OB I
- Season: 1980
- Champions: Vasas

= 1980 Országos Bajnokság I (men's water polo) =

Water polo league season

1980 Országos Bajnokság I (men's water polo) was the 74th water polo championship in Hungary.
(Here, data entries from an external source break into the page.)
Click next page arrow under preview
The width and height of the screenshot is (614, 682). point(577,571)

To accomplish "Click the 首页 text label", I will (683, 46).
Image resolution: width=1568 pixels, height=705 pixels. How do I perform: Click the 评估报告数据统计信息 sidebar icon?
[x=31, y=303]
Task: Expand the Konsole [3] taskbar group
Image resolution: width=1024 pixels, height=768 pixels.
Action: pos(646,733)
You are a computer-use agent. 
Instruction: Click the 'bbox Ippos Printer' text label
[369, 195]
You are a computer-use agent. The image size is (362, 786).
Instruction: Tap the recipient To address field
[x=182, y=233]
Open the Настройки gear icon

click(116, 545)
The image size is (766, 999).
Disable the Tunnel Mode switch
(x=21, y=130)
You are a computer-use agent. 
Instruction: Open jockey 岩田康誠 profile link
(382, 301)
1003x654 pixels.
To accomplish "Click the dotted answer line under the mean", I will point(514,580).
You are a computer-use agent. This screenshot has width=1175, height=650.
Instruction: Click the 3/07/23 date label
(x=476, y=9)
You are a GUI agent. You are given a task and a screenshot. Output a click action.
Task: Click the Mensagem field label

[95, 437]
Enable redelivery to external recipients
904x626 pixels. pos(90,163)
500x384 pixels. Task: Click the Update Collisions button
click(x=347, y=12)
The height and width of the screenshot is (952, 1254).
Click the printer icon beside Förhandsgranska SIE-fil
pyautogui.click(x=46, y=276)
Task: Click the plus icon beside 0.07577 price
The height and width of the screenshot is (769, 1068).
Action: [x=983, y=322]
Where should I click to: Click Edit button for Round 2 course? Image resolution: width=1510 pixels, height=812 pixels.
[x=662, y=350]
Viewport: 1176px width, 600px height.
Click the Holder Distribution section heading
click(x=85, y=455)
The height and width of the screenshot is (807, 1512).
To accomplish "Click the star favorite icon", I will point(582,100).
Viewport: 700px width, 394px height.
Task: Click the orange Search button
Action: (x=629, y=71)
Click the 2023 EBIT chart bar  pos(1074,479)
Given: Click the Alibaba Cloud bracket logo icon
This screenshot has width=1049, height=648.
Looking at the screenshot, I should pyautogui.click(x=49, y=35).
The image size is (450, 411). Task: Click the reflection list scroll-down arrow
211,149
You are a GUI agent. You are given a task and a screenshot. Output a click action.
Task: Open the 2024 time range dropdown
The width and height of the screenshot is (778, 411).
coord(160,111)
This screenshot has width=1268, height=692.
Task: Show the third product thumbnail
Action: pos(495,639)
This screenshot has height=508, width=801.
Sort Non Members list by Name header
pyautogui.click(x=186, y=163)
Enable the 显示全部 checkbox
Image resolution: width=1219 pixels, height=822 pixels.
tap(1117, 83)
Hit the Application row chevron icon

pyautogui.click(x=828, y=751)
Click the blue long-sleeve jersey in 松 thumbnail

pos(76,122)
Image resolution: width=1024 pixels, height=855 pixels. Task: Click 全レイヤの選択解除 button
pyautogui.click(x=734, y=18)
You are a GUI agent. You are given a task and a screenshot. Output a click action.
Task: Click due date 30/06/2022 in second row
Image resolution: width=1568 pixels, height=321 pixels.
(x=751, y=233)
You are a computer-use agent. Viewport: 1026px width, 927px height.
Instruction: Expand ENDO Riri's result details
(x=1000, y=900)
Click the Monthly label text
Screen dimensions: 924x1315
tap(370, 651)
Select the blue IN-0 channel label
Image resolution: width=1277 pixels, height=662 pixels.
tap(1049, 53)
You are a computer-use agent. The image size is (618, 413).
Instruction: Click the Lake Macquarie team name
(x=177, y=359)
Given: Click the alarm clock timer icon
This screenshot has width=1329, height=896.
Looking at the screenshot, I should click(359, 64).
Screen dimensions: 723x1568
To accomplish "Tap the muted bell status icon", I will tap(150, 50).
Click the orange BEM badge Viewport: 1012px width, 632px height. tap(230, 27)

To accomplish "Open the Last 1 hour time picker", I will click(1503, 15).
There were fourteen teams who played two-round match for the title.

== Final list ==

| # | Team | M | W | D | L | G+ | G− | P |
|---|---|---|---|---|---|---|---|---|
| 1. | Vasas SC | 26 | 21 | 2 | 3 | 206 | 137 | 44 |
| 2. | Medicor-OSC | 26 | 14 | 7 | 5 | 150 | 119 | 35 |
| 3. | BVSC | 26 | 16 | 3 | 7 | 162 | 140 | 35 |
| 4. | Újpesti Dózsa | 26 | 15 | 5 | 6 | 153 | 128 | 35 |
| 5. | Bp. Honvéd | 26 | 13 | 5 | 8 | 162 | 141 | 31 |
| 6. | Ferencvárosi TC | 26 | 12 | 4 | 10 | 159 | 161 | 28 |
| 7. | Szolnoki Vízügy | 26 | 10 | 7 | 9 | 160 | 144 | 27 |
| 8. | Szentesi Vízmű | 26 | 11 | 5 | 10 | 137 | 143 | 27 |
| 9. | Szegedi EOL AK | 26 | 10 | 5 | 11 | 127 | 137 | 25 |
| 10. | Tatabányai Bányász | 26 | 7 | 9 | 10 | 135 | 147 | 23 |
| 11. | Eger SE | 26 | 7 | 7 | 12 | 139 | 154 | 21 |
| 12. | Bp. Spartacus | 26 | 7 | 5 | 14 | 132 | 149 | 19 |
| 13. | Vasas Izzó | 26 | 6 | 2 | 18 | 152 | 170 | 14 |
| 14. | Volán SC | 26 | 0 | 0 | 26 | 97 | 201 | 0 |

- M: Matches W: Win D: Drawn L: Lost G+: Goals earned G−: Goals got P: Point

| OB I 1980 Champions |
|---|
| Vasas 8th Title |

== Sources ==
- Gyarmati Dezső: Aranykor (Hérodotosz Könyvkiadó és Értékesítő Bt., Budapest, 2002.)